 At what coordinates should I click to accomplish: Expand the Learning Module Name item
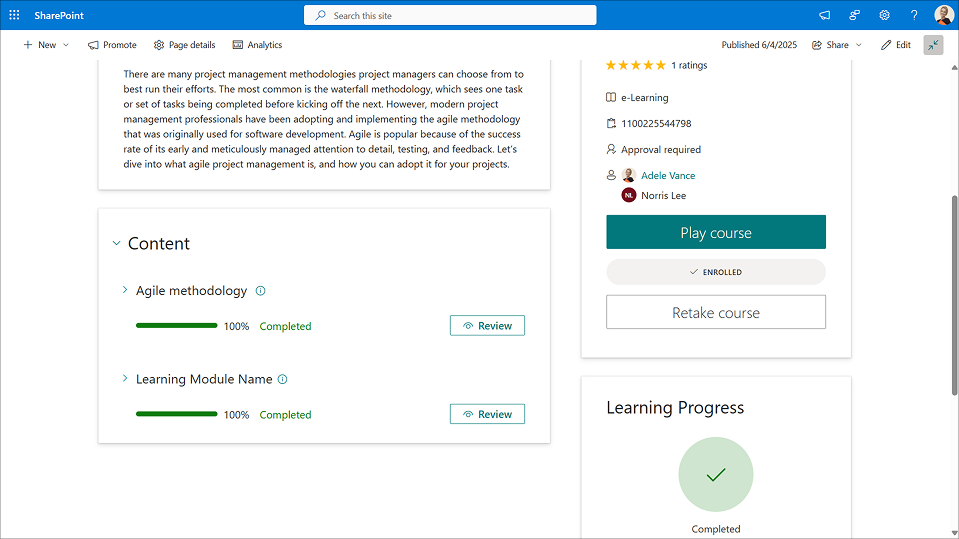tap(125, 380)
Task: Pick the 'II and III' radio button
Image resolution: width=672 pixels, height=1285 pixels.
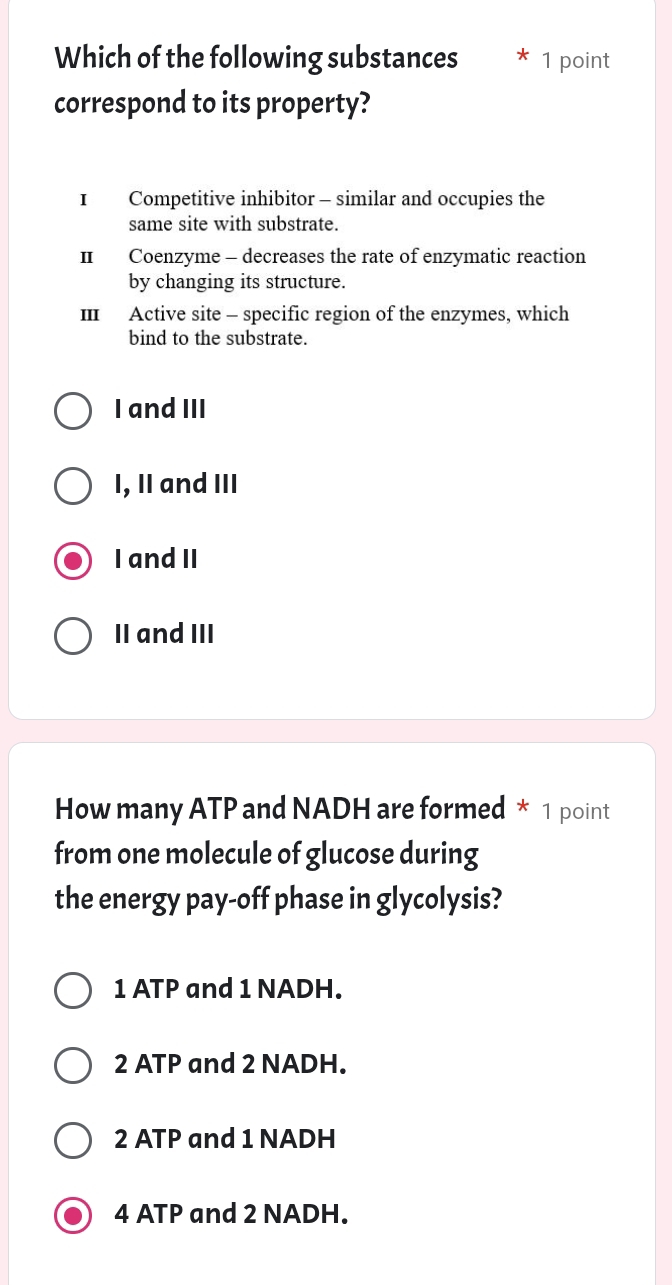Action: pyautogui.click(x=72, y=635)
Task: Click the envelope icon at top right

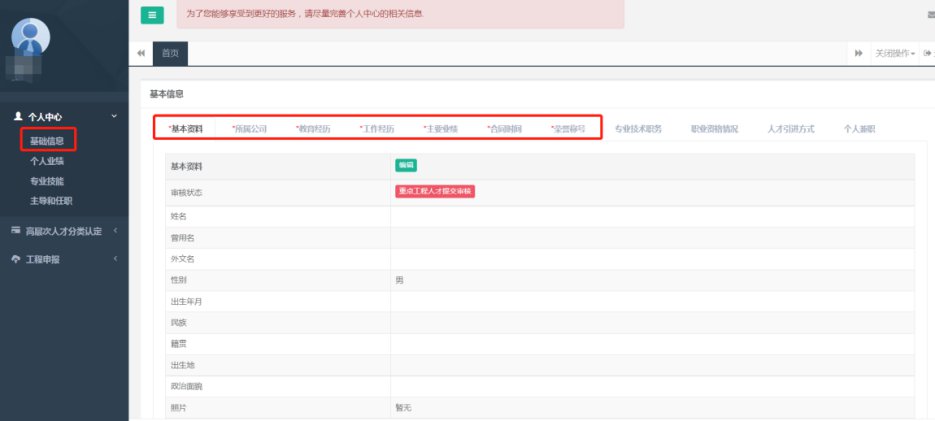Action: click(x=930, y=15)
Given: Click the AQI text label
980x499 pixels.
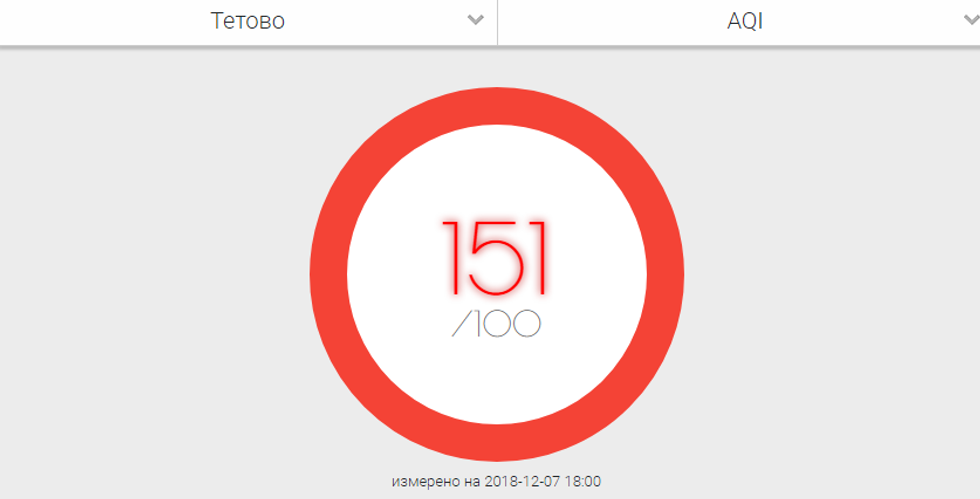Looking at the screenshot, I should pos(745,21).
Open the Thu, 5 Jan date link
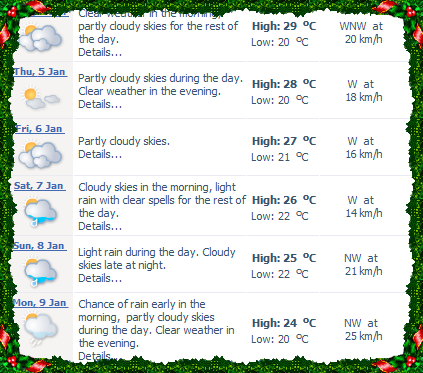The image size is (423, 373). pyautogui.click(x=40, y=72)
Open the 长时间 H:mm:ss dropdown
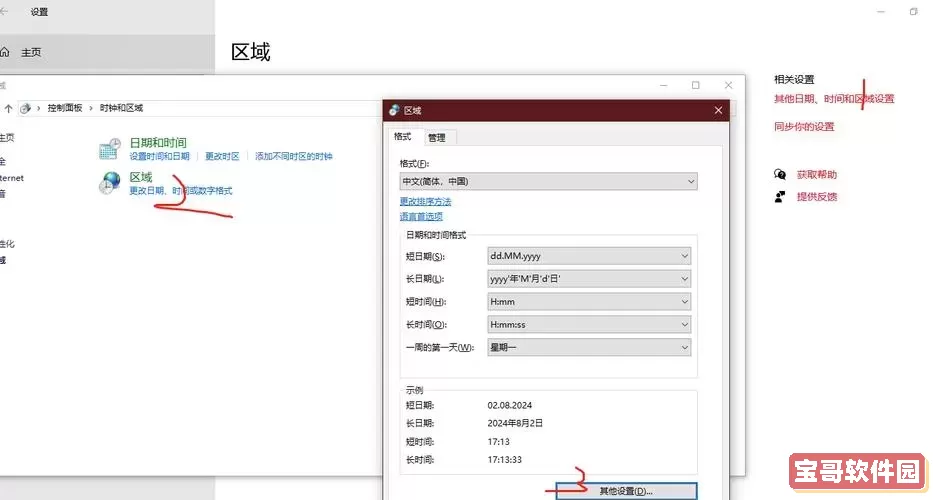This screenshot has width=933, height=500. click(x=589, y=325)
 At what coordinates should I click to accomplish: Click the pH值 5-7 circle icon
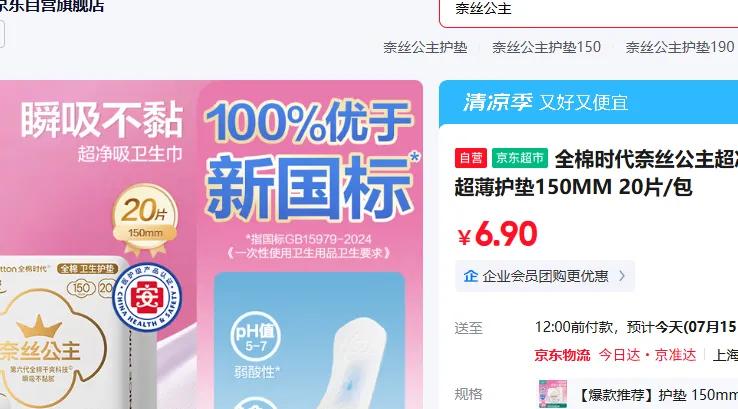[256, 336]
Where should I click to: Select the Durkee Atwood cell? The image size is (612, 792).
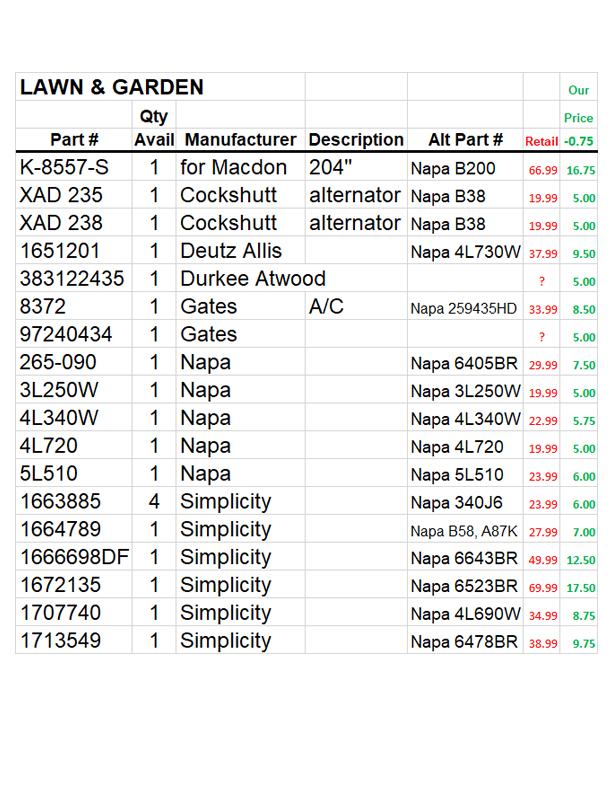coord(253,279)
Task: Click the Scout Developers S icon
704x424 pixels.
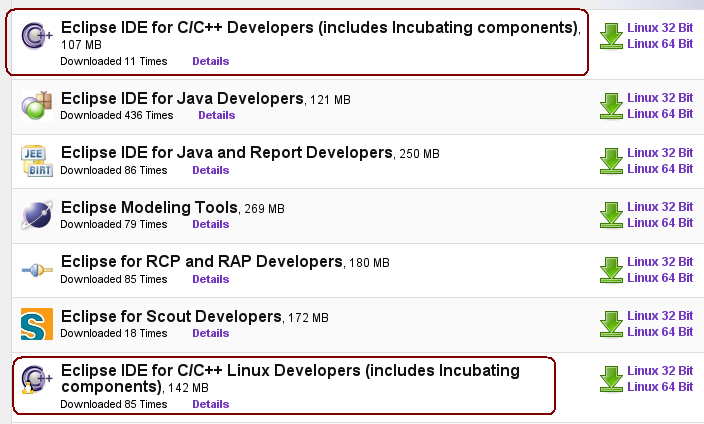Action: [36, 324]
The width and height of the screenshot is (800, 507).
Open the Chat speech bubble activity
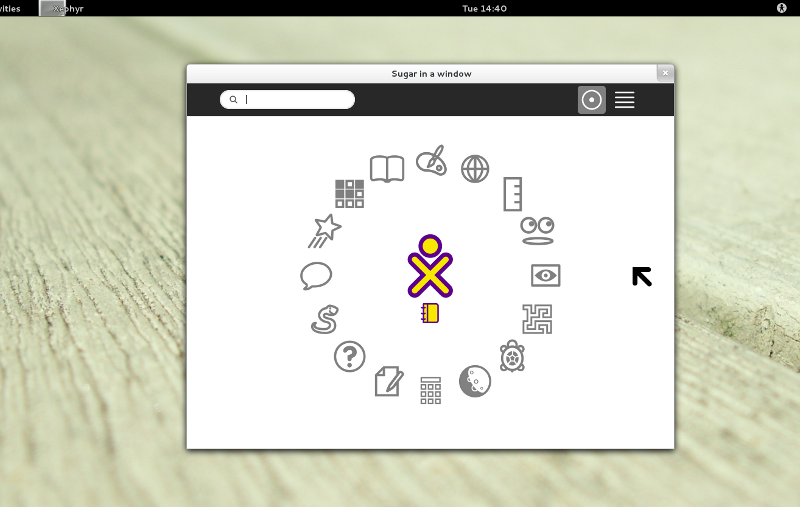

::::::

* ABOUT THIS EXERCISE
Reproduce exactly, with every picture left out, the lines from the one that contains "Task: Click the Scout Developers S icon" to the final line of the records above.

* ANSWER
Task: Click the Scout Developers S icon
704x424 pixels.
Action: [36, 324]
The width and height of the screenshot is (800, 507).
Open the Chat speech bubble activity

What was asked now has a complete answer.